Ahmad smiled. “Father’s right,” he told himself as he went to his own room. He took a closer look at it and discovered that with the addition of his furniture it had lost all sense of proportion. To the left was his bed and to
the right his wardrobe; close by was the desk with a pile of books beside it. The room had two windows, so he decided to take a quick look out of both of them. He went over to one and opened it. It looked out on the street he had come along to get to the house. From this height he could make out the main features of the quarter: the apartment buildings had been constructed as sides of a big square; in the middle courtyard smaller quadrangles had been built consisting of small shops with narrow alleyways leading off from them. The apartment windows and front balconies overhung the roofs of the shops and blocked out a fair amount of air and sunlight. Nothing blocked the view of the other apartments; looking out from the front windows of one of the four sides of this large square he could see a large quadrangle of apartments; down below there were many other square patterns made up of shop roofs, the scene being broken up by a complex web of alleys and streets. Beyond it all he could make out the minaret of the al-Husayn Mosque whose soaring height bestowed blessings on all those who lived around it.

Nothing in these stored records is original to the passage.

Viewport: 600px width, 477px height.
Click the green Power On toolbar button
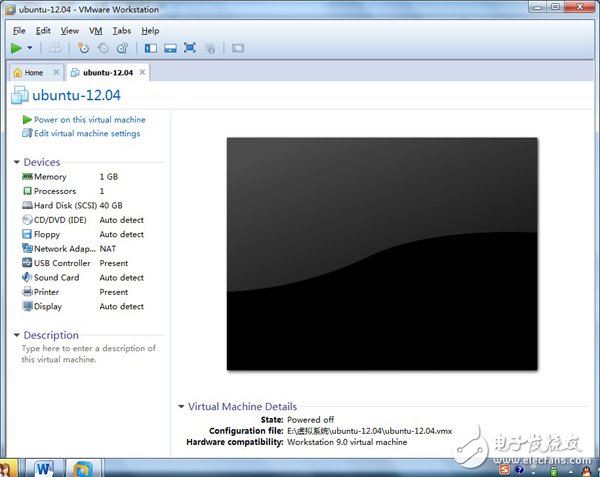click(16, 47)
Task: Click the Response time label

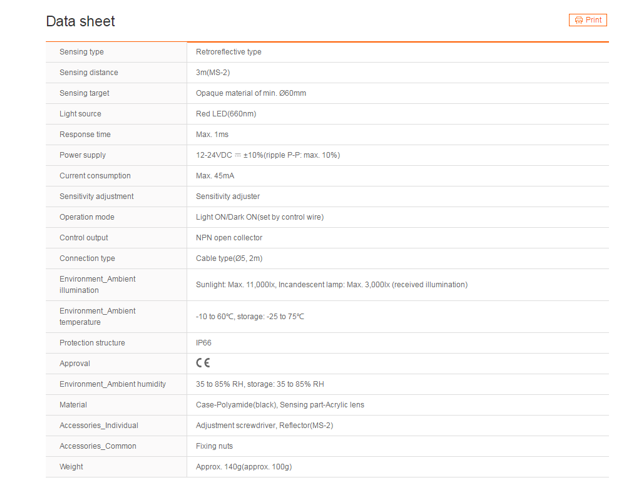Action: point(85,135)
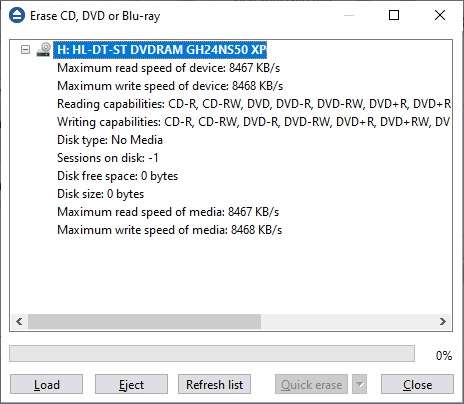Select Maximum read speed of device row
This screenshot has height=404, width=464.
pos(169,68)
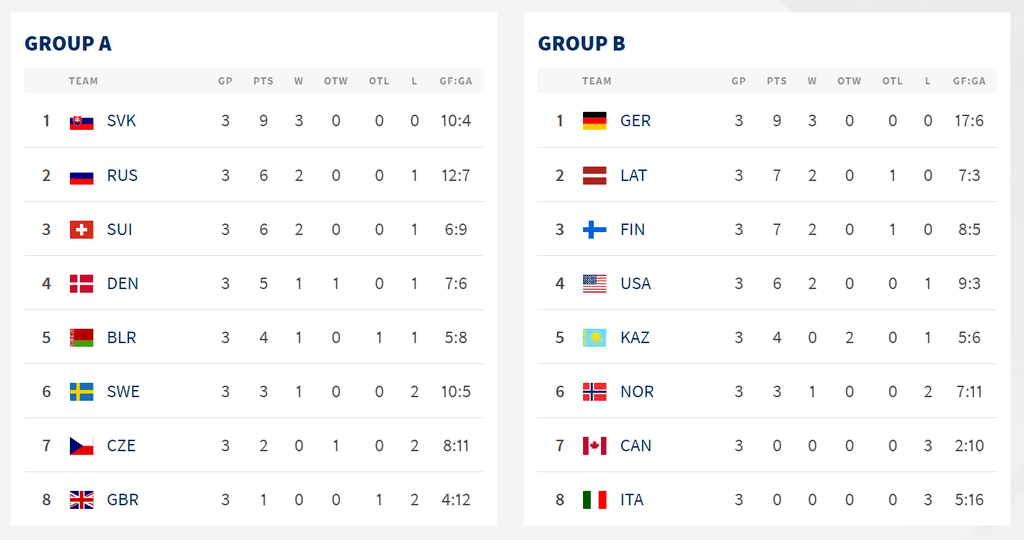Click the PTS column header in Group A
Screen dimensions: 1024x540
[263, 81]
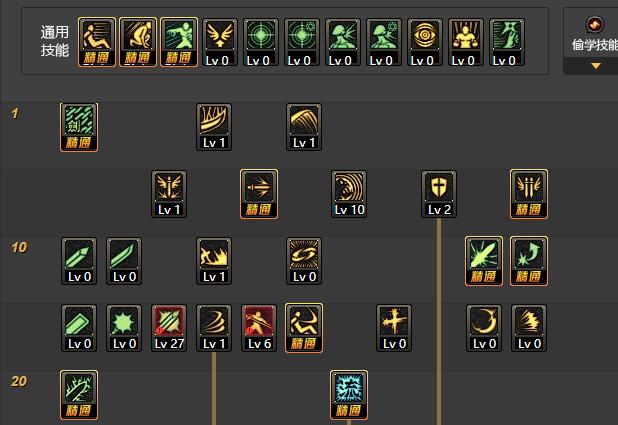Click the cyan 流 mastered skill icon
Image resolution: width=618 pixels, height=425 pixels.
tap(349, 395)
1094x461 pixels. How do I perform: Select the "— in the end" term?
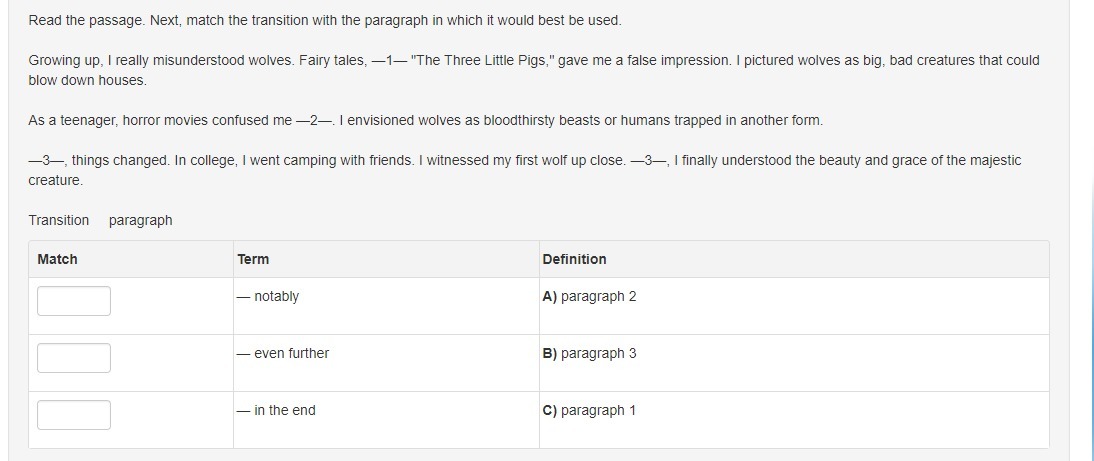tap(276, 410)
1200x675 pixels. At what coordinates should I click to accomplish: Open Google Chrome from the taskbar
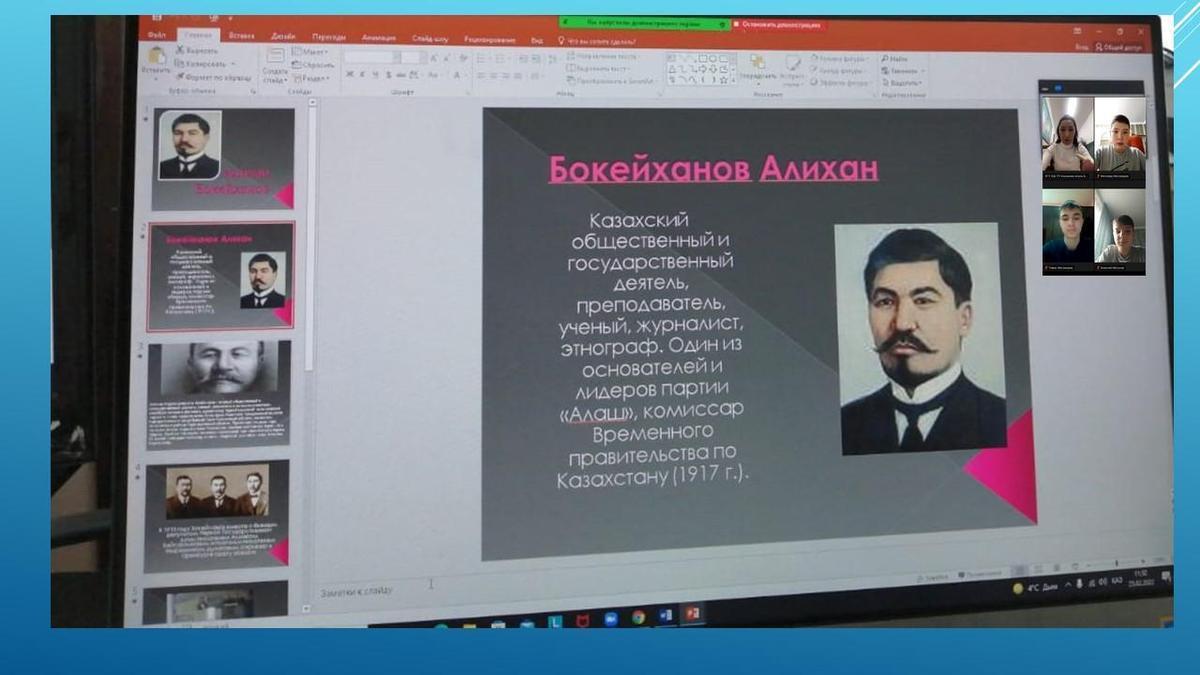638,617
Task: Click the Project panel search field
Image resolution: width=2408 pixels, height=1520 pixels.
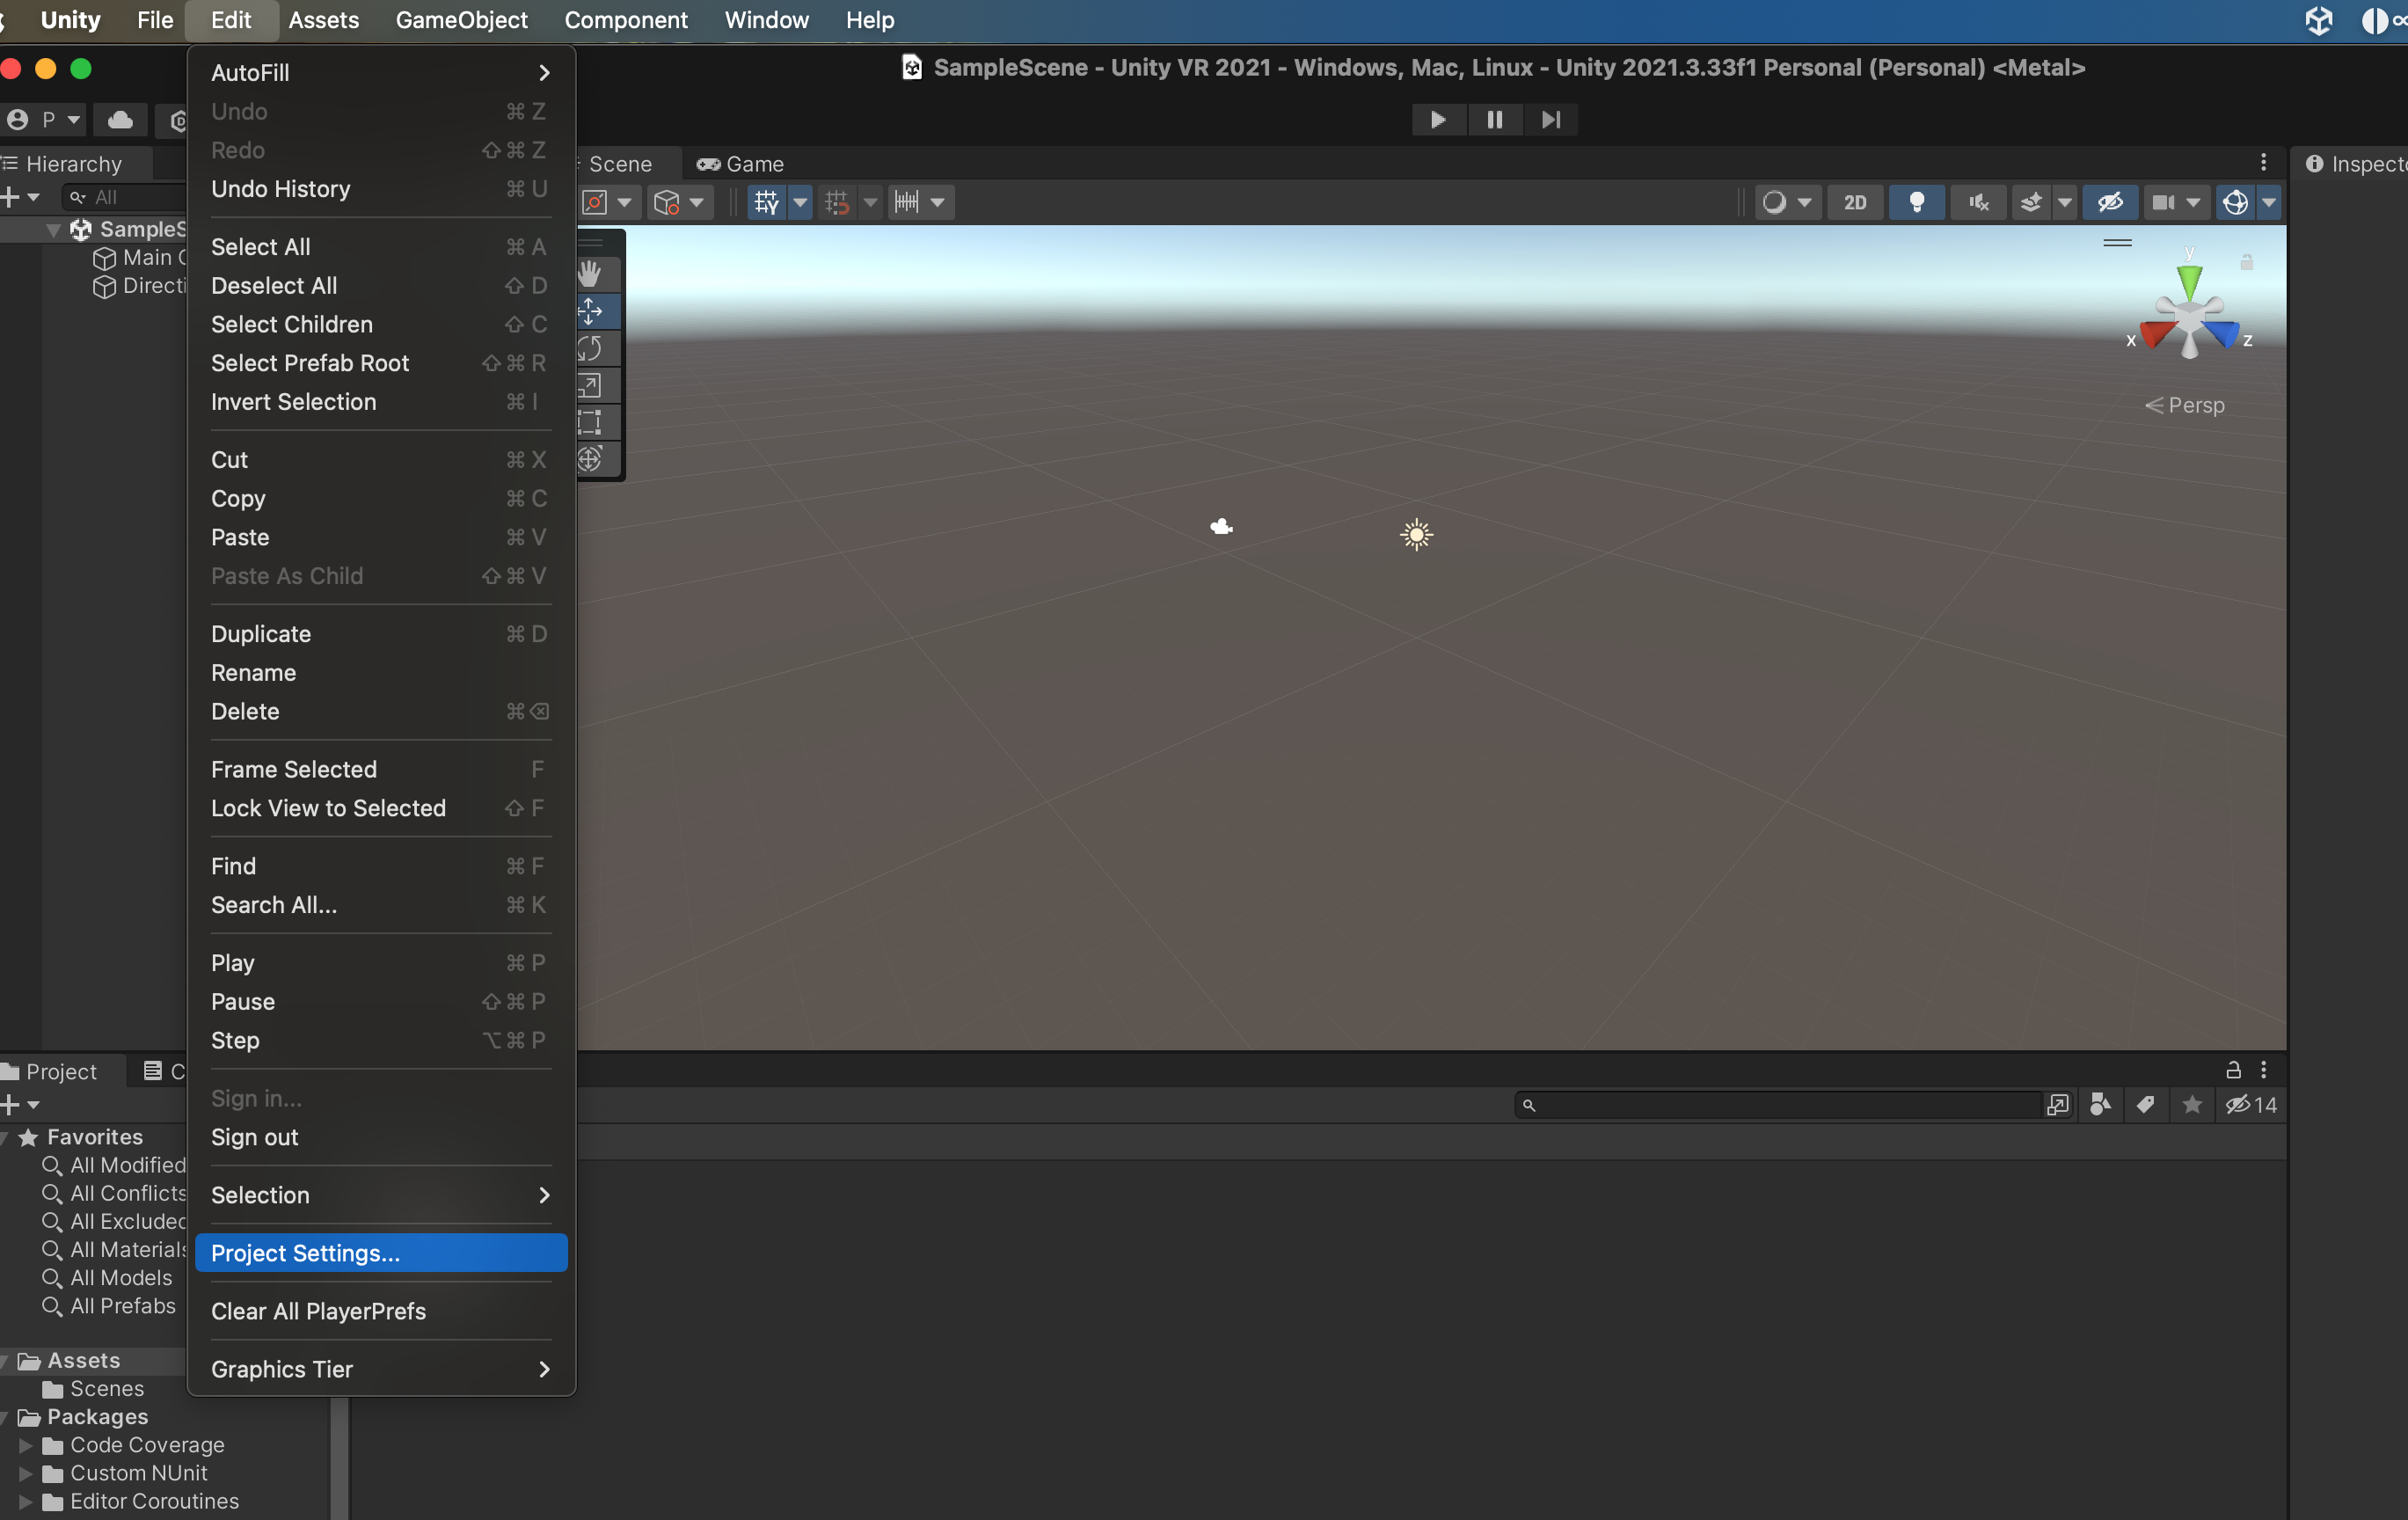Action: coord(1780,1105)
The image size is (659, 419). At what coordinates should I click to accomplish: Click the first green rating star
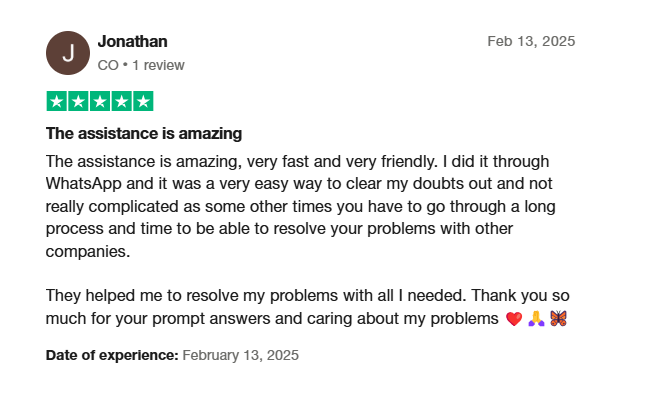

When Ahmad saw that he could see open sky from his window, he relaxed; the thing he had feared most was that he’d only be able to see blank walls. He now made his way over to the other window opposite the door to his room and opened it too. This time the view was completely different. Down below was a narrow street leading to the old part of Khan al-Khalili; its shops were closed, and it looked deserted. On the other side of the street was the side of another apartment building whose windows and balconies were very close to those of the building he was in. He now realized that the roofs of the two buildings were actually connected at several points and that their different floors
were also linked by balconies, all of which made him think that it was in fact a single apartment building with two wings to it. On the left side of the street you could see the old Khan al-Khalili; from where he was standing it looked like a series of dilapidated roofs, collapsing windows, and wood and cloth canopies to give shade to the network of streets below. The space beyond that was filled with minarets, domes, and the tops and walls of many mosques, all of which gave the viewer an impression of the Cairo of al-Mu’izz’s time. This was the first time he had ever seen that view, and it only served to intensify his dislike for this new quarter. He started gazing at the strange, sprawling scene, a truly amazing sight for eyes accustomed only to paper and unversed in the real wonders of nature and historical monuments. But he had no time to indulge in such sensations, because he heard a knock on the door.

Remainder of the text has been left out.